NAS ORIGENS DA SOCIEDADE CIVIL
(«ESPAÇO SOCIAL»: PARAÍSO OU ANTAGONISMO?)
O conceito de «sociedade civil», remetido para as profundezas do léxico político ocidental durante o século XX, está a reaparecer no debate sobre a crise da democracia representativa. Esta recuperação de popularidade não deixa de estar ligada, contudo, a um importante deslocamento semântico do sentido «moderno» original do termo, que corresponde à transformação mais geral da vida política contemporânea. (…)
Foi daqui que partiu Karl Marx (e por extensão o marxismo). «A anatomia da sociedade civil deve ser procurada na economia política»[1], escreve ele.
Nas sociedades humanas, com efeito, os indivíduos tecem relações necessárias e independentes da sua vontade (as relações de produção), que correspondem a um determinado nível de desenvolvimento das «forças produtivas materiais», com as quais concordam «formas determinadas da consciência social», bem como relações jurídicas e políticas determinadas.

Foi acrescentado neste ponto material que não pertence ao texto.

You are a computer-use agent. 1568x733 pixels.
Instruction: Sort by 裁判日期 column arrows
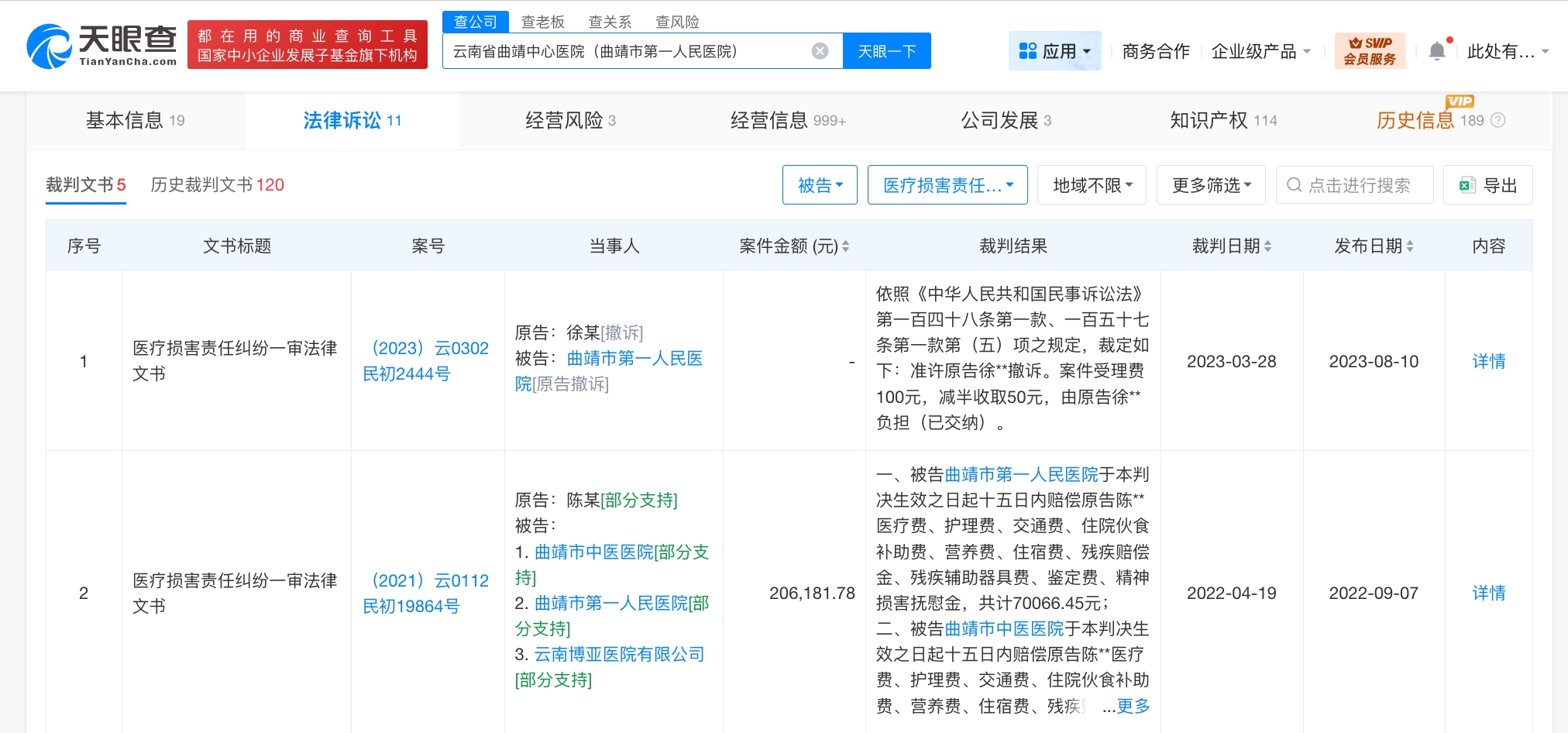(x=1267, y=246)
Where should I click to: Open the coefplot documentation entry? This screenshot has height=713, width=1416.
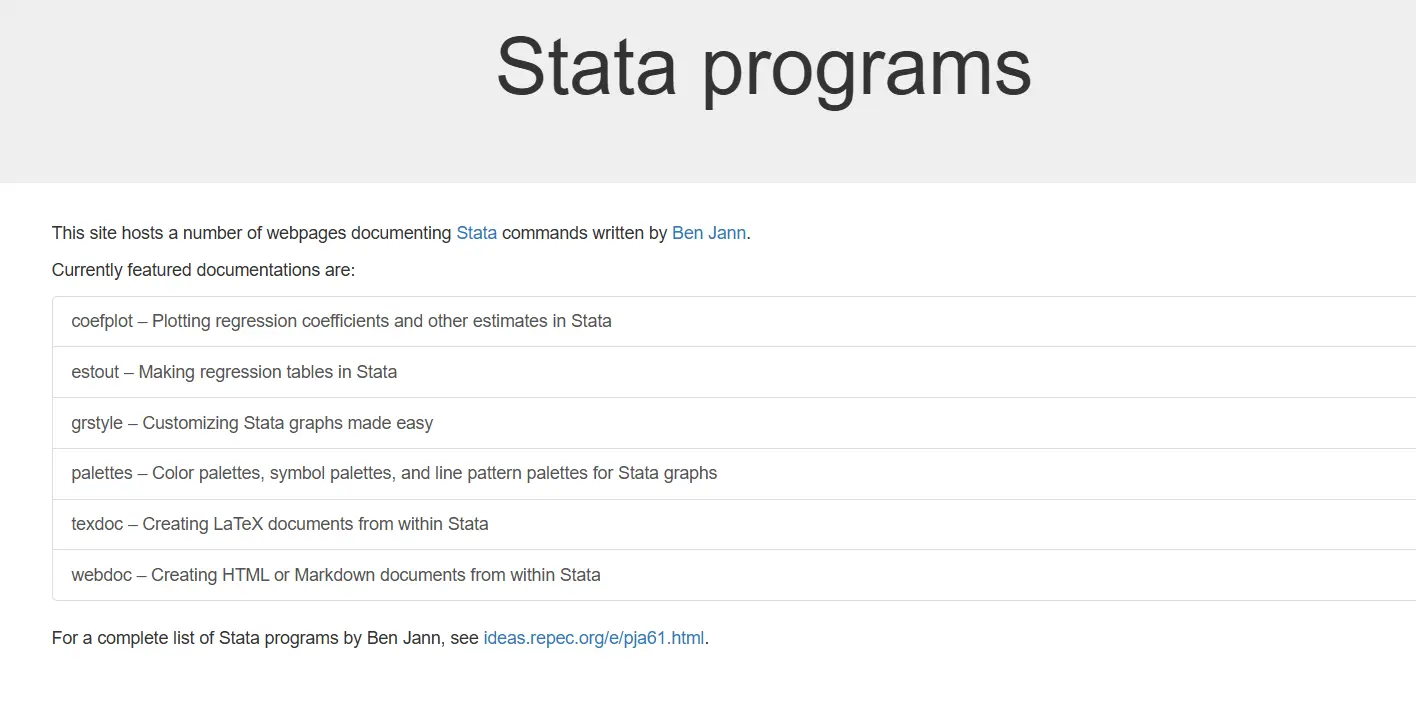(x=734, y=321)
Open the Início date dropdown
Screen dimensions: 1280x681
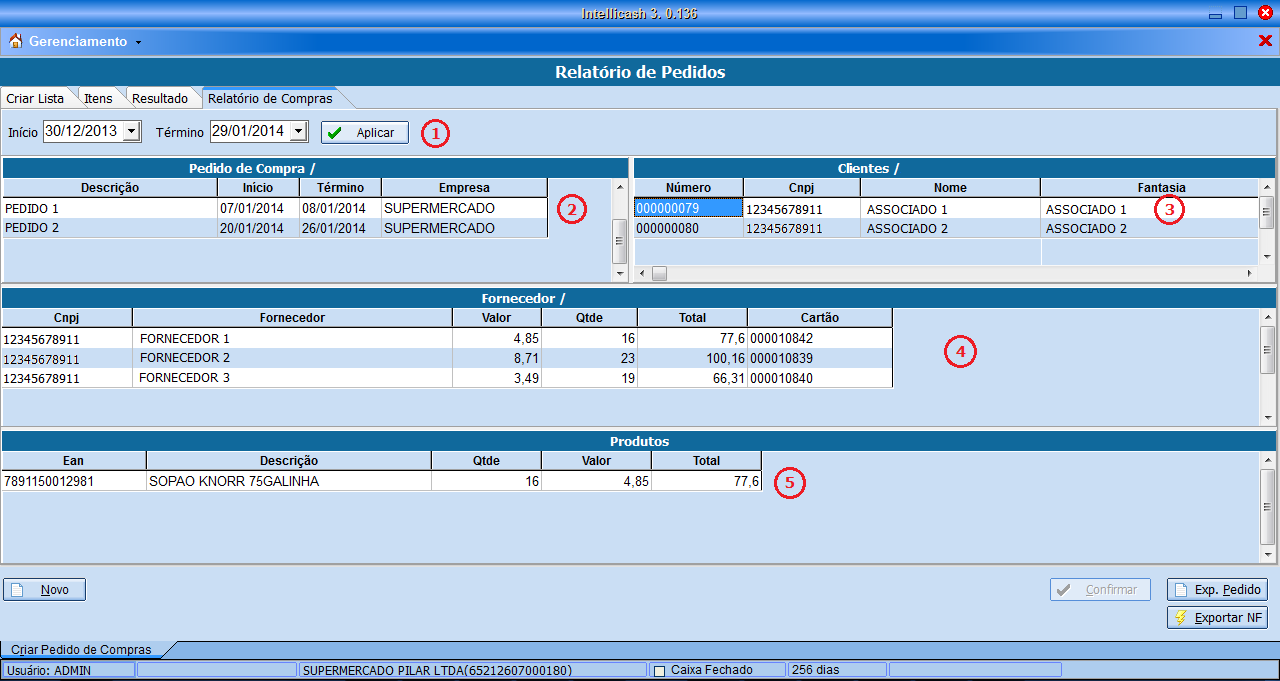pyautogui.click(x=132, y=132)
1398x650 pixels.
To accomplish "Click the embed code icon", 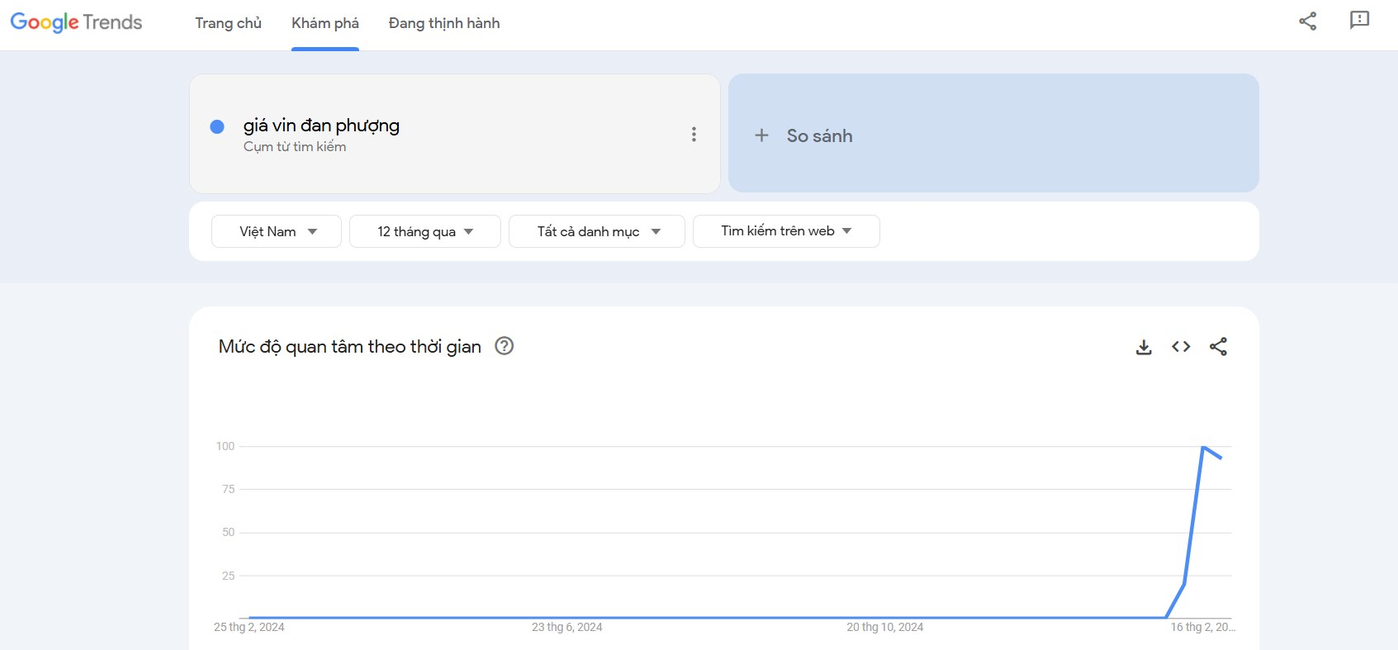I will (1181, 347).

A sociedade civil, portanto, ─ a esfera da vida económica e social em que todos os homens são desiguais em termos de condição, profissão e educação ─ não se recompõe no Estado; pelo contrário, é ela que lhe dá a sua forma. O que quer dizer também que ela se torna o palco do conflito político, o espaço onde se confrontam as classes sociais e as visões do mundo de que elas são portadoras.
Confrontos políticos
É justamente esta dimensão polémica que parece ter desaparecido na recente renovação do conceito de sociedade civil.
Esta, ter-se-ia tornado outra vez, como nos começos da modernidade, um espaço liso, unitário, sem ser atravessado por qualquer contradição nem diferença, e que pode, por isso, opor-se a uma esfera política institucional distinta e distante.
O mesmo vale para o conceito de «sociedade civil global» de que se apropriaram hoje os grandes organismos internacionais, como o Fundo Monetário Internacional (FMI) ou o Banco Mundial (BM), (…).